TENSIONSA Paris, guerre larvée entre les collectifs de riverains autour du crack

Crack à Paris : Guerre larvée entre les collectifs de riverains

TENSIONSDe nombreux collectifs de riverains ont vu le jour à mesure que la problématique du crack se faisait plus prégnante en région parisienne, mais certains s’opposent sur les solutions à apporter
Guillaume Novello

Guillaume Novello

L'essentiel

  • 93 Anticrack, Villette Village, Tous unis contre le crack, Collectif 19, Union Parisienne… De nombreux collectifs de riverains ont vu le jour après l’installation des consommateurs de crack sur le site de Forceval en septembre 2021.
  • Rapidement, des oppositions sont apparues menant parfois à des tensions très vives, exacerbées par le pourrissement de la situation porte de La Villette.
  • L’évacuation de Forceval début octobre par la préfecture de police n’a pas apaisé les cœurs et les discours restent virulents alors que les collectifs se sont progressivement politisés.

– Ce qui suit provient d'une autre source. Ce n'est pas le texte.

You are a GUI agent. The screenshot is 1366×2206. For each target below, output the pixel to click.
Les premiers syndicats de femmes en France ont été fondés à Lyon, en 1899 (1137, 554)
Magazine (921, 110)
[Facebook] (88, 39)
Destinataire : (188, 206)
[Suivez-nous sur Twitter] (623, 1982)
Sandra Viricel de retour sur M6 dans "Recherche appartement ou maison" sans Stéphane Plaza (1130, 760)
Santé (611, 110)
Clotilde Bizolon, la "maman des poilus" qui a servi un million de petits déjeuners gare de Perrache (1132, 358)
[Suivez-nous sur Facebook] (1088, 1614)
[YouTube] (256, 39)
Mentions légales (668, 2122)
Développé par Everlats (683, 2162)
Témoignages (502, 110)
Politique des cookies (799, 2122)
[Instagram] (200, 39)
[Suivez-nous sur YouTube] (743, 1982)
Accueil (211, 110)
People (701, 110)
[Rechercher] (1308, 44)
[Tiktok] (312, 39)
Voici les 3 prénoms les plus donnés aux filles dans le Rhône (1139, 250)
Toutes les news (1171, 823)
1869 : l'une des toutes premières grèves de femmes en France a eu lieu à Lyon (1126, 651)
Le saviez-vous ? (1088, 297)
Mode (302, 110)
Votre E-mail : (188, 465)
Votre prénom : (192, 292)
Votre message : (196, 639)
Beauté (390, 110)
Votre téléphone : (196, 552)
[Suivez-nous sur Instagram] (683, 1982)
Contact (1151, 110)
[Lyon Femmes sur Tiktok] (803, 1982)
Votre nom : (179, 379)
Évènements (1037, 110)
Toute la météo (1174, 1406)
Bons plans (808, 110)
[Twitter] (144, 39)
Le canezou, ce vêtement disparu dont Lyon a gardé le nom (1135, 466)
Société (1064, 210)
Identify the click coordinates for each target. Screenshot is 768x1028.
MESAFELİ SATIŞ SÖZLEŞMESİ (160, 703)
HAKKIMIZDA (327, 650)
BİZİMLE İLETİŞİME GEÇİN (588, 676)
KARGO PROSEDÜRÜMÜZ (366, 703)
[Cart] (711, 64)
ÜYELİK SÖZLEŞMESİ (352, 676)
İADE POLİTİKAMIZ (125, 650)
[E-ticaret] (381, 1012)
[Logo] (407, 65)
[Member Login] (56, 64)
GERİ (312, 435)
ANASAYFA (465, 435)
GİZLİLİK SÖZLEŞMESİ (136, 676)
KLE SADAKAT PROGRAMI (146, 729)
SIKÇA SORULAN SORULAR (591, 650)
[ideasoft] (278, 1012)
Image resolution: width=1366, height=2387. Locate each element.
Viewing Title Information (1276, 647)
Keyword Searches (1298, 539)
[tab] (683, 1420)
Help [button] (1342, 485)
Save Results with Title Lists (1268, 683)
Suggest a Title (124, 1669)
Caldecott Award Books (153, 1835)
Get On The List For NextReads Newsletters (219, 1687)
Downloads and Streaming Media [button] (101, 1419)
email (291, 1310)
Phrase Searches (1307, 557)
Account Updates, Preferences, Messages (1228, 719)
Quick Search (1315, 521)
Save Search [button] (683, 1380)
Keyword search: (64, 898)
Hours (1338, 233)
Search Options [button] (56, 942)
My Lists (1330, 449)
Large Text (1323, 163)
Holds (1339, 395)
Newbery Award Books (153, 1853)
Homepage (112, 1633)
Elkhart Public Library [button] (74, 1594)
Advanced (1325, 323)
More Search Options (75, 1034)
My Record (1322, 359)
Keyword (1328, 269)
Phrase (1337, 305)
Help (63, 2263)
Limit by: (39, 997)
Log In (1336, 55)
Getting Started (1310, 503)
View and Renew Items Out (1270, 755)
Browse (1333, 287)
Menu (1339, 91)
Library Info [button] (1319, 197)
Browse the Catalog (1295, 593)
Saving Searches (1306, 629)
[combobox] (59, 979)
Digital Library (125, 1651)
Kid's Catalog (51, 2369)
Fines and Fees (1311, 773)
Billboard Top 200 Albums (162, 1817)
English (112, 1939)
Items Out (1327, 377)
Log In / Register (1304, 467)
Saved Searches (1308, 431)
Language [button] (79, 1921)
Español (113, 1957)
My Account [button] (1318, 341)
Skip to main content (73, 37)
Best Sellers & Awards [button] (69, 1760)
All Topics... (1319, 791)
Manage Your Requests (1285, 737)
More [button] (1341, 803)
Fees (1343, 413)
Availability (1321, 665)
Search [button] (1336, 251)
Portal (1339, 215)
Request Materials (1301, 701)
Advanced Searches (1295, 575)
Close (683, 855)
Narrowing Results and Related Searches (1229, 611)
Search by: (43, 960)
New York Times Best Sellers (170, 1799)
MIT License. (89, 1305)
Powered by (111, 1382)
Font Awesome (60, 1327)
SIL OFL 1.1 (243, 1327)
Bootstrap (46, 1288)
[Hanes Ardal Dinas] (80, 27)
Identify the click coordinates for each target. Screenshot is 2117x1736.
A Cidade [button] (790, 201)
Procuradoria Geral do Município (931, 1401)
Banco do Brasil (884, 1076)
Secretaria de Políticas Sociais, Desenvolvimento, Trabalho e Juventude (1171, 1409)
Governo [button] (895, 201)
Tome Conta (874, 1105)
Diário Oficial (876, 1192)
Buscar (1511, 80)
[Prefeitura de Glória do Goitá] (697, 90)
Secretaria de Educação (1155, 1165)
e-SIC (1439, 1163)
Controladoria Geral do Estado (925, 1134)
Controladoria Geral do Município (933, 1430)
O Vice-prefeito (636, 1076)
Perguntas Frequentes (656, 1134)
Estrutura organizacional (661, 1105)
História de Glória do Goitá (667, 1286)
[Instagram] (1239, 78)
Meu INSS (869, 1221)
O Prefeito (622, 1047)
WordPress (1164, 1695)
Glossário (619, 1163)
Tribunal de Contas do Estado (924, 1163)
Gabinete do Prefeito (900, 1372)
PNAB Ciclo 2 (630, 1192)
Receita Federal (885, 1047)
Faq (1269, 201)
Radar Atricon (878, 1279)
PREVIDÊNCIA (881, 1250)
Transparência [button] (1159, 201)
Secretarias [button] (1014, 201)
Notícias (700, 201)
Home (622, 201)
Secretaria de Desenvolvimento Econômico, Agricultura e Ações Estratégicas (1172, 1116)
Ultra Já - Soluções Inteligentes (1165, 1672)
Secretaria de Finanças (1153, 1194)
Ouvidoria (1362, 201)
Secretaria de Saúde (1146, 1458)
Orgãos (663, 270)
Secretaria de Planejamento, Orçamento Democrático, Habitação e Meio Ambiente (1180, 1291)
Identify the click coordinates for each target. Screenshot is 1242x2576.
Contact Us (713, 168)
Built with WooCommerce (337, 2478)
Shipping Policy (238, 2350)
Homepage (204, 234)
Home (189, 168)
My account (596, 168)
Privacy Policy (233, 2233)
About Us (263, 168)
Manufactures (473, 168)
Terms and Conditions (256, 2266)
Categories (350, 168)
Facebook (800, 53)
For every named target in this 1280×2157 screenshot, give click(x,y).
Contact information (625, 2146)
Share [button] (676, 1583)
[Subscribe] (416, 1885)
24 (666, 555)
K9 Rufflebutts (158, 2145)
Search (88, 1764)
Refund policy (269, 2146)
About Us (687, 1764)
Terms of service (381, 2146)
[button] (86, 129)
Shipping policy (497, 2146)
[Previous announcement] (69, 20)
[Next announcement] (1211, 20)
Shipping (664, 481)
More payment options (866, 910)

L’évacuation du site de Forceval était la revendication qui les unissait tous. Mais, même avant que celle-ci soit réalisée par la préfecture le 5 octobre, les différents collectifs de riverains, dont plusieurs d’entre eux sont nés avec l’arrivée des consommateurs de crack porte de La Villette, affichaient leurs désaccords. Pour mieux comprendre ces brouilles, il faut remonter à la création de ces collectifs. Dominique Gamard, habitante de longue date du quartier des Quatre Chemins entre Pantin et Aubervilliers et une des animatrices de 93 Anticrack, replonge dans ses souvenirs :

« A l’origine, préexistait le collectif SOS Quatre Chemins qui se battait pour améliorer le quartier. Puis, le 24 septembre 2021, on apprend que le préfet Lallement installe les consommateurs de crack au square de Forceval. Dès le lendemain, on organise une réunion à laquelle assistent environ 150 personnes où on décide de faire une manif par semaine. Au même moment, de l’autre côté du périph', à La Villette, à peu près autant de personnes se réunissent autour de Stéphanie Benoist. On décide donc de s’unir et de fonder 93 Anticrack avec comme mot d’ordre Soignez-les/Protégez-nous. » »

Mais la lune de miel ne dure pas en raison d'« affrontements idéologiques », selon les mots de Dominique Gamard. Principal point de discorde : les salles de consommations à moindre risque (SCMR) ou couramment appelés « salles de shoot » et récemment renommées depuis un arrêté du 26 janvier 2022 Halte soins addiction (HSA), où les toxicomanes peuvent consommer en sécurité et sous la supervision de travailleurs sociaux. « On est ni pour ni contre », précise la militante de 93 Anticrack même si en fin de compte elle y est plutôt favorable. En tout cas, Stéphanie Benoist y est résolument opposée et décide donc de quitter 93 Anticrack avec ses sympathisants et de rejoindre un petit collectif baptisé Impairs de Corentin Cariou, créé à l’origine pour lutter contre des nuisances sonores. Cette fusion aboutit à la création de Villette Village, sans doute le collectif anti-HSA qui pèse le plus à Paris.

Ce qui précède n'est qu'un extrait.